*What you need to do*
Write out, word for word, the stretch of the article on Ukrainian refugees in Poland from "No passport, no" through "at Warsaw University.".

*Text excerpt*
....

When the first Russian bombs fell, there was no room for hesitation: “We had to save the children,” she said, adding that the “men stayed behind to fight or dig trenches.”
Solidarity
With her younger sister, sister-in-law, their seven children, and their grandmother, Yelena hurriedly gathered a few belongings and headed for Poland.
They are exhausted but safe, having spent their first night on mattresses on the ground floor of a 1920s house, as the guests of a Polish family.
Overall, more than half a million people have fled Ukraine since its Soviet-era master Moscow launched a full-scale invasion on February 24. More than half of them have fled into neighboring EU and Nato member Poland, the United Nations said Monday.
Another 250,000 were waiting in massive queues at more than half a dozen crossing points to enter Poland, according to Polish media reports.
Ukrainian refugees have also fled to other bordering states including Slovakia, Hungary and Romania, which as members of both the EU and Nato offer safe havens ostensibly beyond Moscow’s reach.
During the Cold War, all the frontline states now welcoming Ukrainians had been ruled by communists within the Soviet sphere of influence, often begrudgingly.
The EU on Monday poured cold water on a plea from Ukrainian President Volodymyr Zelensky for “immediate” membership to the bloc for his country as Kyiv battled the Russian invasion.
Yet the welcome Yelena has received in Poland was just one example of the great outpouring of solidarity Poles and other EU citizens in the region are showing their Ukrainian neighbours.
No passport, no problem
In Podkowa Lesna, neighbors brought everything — sheets, blankets, pillows, clothes and food and especially toys for the seven children.
A big pot of soup was also waiting for Yelena and her family, prepared by a couple, a doctor and a physics professor at Warsaw University.
Their son, Jan Lusakowski, translated the recipe on Google Translate, so the Ukrainian newcomers could be familiar with what was on the menu.
“We didn’t expect such generosity,” said 33-year-old Inna Urbanowicz, the mother of a 14-year-old girl and a 7-year-old boy, tears welling up in her eyes.
“I didn’t even have a passport to enter the European Union,” says 33-year-old Iryna, who left Ukraine for the first time ever.
Her children –- 18-month-old Oleksandr and 14-year-old Alina –- did not have any travel documents either.
“Fortunately, the Polish border guards agreed to let us pass solely on the basis of extracts from our birth certificates,” says Iryna.
Refugee children
Over the weekend, the small suburb of Podkowa Lesna received around fifty people, accommodated mostly in private homes.
“We should be able to receive some 300 people,” says its mayor Artur Tusinski, who called on residents to help last Friday.
“We need food, hygiene products, baby bottles, food for children and beds. And above all we need money to finance this all,” said the mayor, his voice weighed down with concern.
“We need to feed all those people. And nobody knows how long this will last.”
“Two orphanages from the Kharkiv region are on their way to us,” said Artur Niedzinski, tasked with organising aid at the Podkowa Lesna community centre. “The group comprises above all handicapped children.
“They’re stuck at the border and they should arrive within 24 hours if everything goes well,” he told AFP.
“People from Podkowa Lesna have taken their cars and driven to the border to pick them up.”
Agnieszka Hein, the headmistress of the local primary school, has already started checking the age of the refugee children.
“We hope they will be able to return to their country fast, but before that happens, we need to engage them in normal activities to help them shake off the stress,” she said.

....

*Information provided*
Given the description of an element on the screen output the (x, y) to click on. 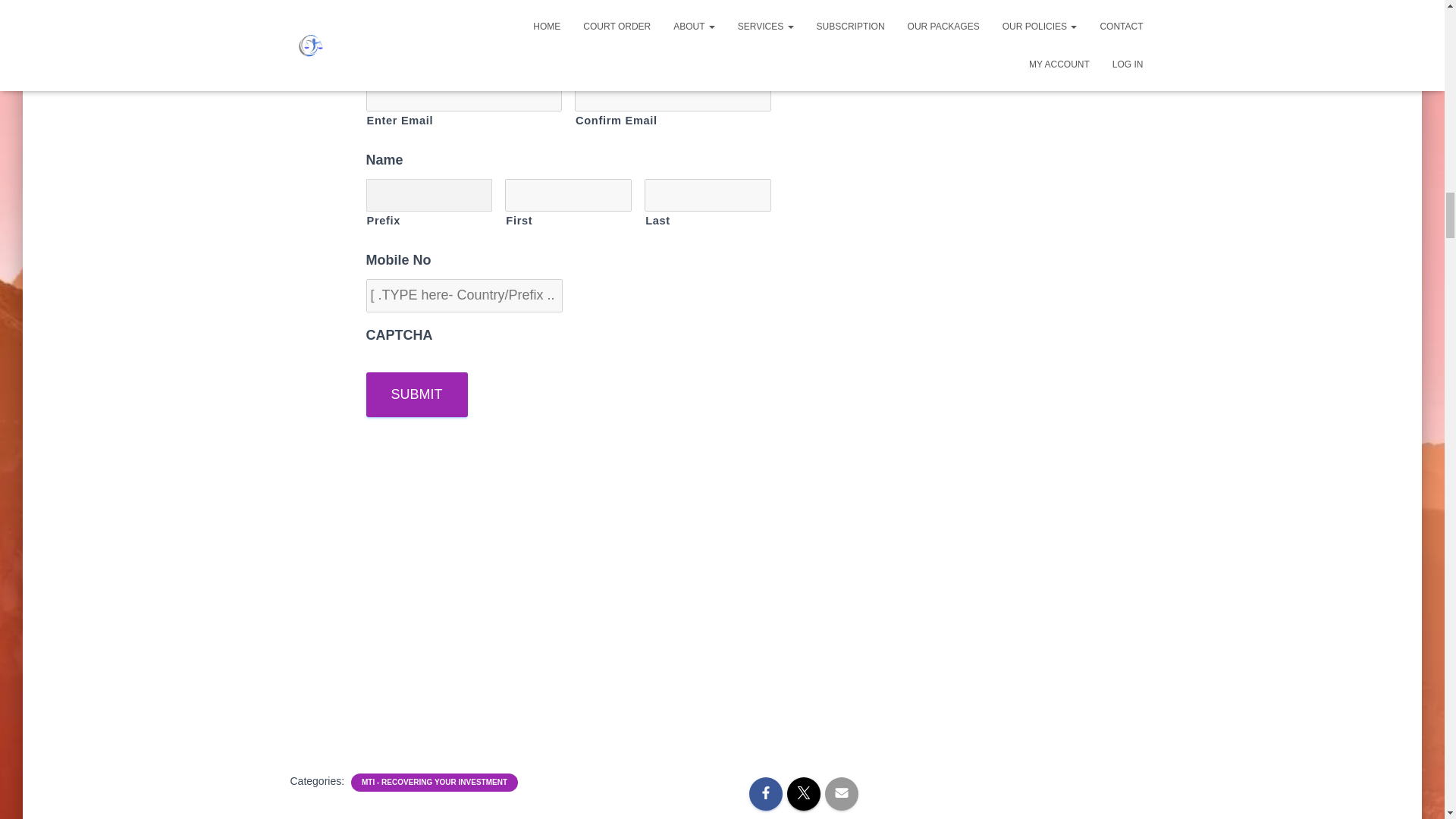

....

*Output for this exercise*
No passport, no problem
In Podkowa Lesna, neighbors brought everything — sheets, blankets, pillows, clothes and food and especially toys for the seven children.
A big pot of soup was also waiting for Yelena and her family, prepared by a couple, a doctor and a physics professor at Warsaw University.